* **Directions**
Read the article below on mothers living with HIV and decide whether each statement agrees with it: 1. In 2007, 33 per cent of pregnant women living with HIV in low- and middle-income countries received antiretroviral regimens. 2. In 2007, most pregnant women in low- and middle-income countries with available data received an HIV test. 3. The first UNICEF podcast in the series dealt with maternal health in conflict and emergency situations. For each, answer yes or no and quote the words from the article that settle it.

* **Document section**
· · · · · · ·
|At the UN Radio studio in New York, Nazneen Damji (left) and moderator Amy Costello discuss what may be done to protect and support mothers living with HIV.|
NEW YORK, USA, 18 November 2008 – Roughly half the infants who contract HIV from their mothers die before their second birthday. These deaths can be prevented: Antiretroviral prophylaxis given to a woman during pregnancy and delivery, and to her infant shortly following birth, have been shown to sharply reduce the likelihood of the mother passing HIV infection to her baby.
There has been some progress. In 2007, 33 per cent of pregnant women living with HIV in low- and middle-income countries received antiretroviral regimens, including antiretroviral therapy to prevent transmission of the virus to their infants, compared with only 10 per cent in 2004.
Still, far too few pregnant women are aware of their HIV status. In 2007, only 18 per cent of pregnant women in low- and middle-income countries from which data was available received an HIV test.
Advancing the conversation
A podcast discussion, hosted recently by UNICEF to advance the conversation on maternal health, features three panellists: Dr. Mitch Besser, founder and Medical Director of mothers2mothers, an NGO based in South Africa; Nazneen Damji, a UNIFEM programme specialist on gender, HIV and AIDS; and Dr. Ruth Bamela Engo, Chief Executive and co-founder of African Action on AIDS in Cameroon.
The panellists discuss how the lack of support and protection for mothers living with HIV is deeply tied to gender inequality. They also suggest ways to address this critical issue.
This is the second of two podcasts produced by UNICEF on issues in maternal and neonatal health. The first podcast, ‘Delivering on the Frontlines’, focused on maternal health in conflict, post-conflict and emergency situations.
· · · · · · ·
* **The data**
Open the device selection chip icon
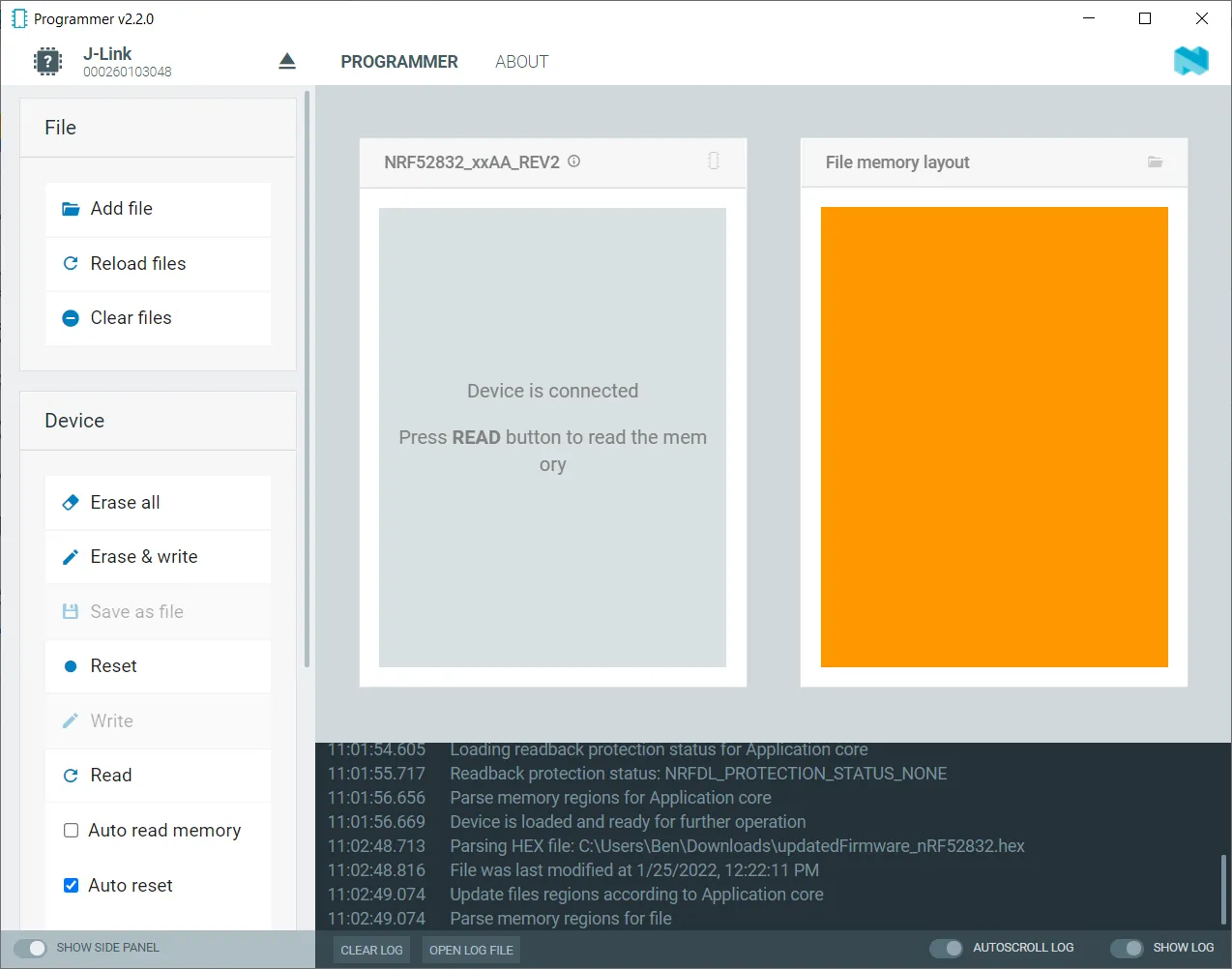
· · · · · · ·
* **Answer to the exercise**
1. Yes: "In 2007, 33 per cent of pregnant women living with HIV in low- and middle-income countries received antiretroviral regimens"
2. No: "In 2007, only 18 per cent of pregnant women in low- and middle-income countries from which data was available received an HIV test."
3. Yes: "The first podcast, ‘Delivering on the Frontlines’, focused on maternal health in conflict, post-conflict and emergency situations."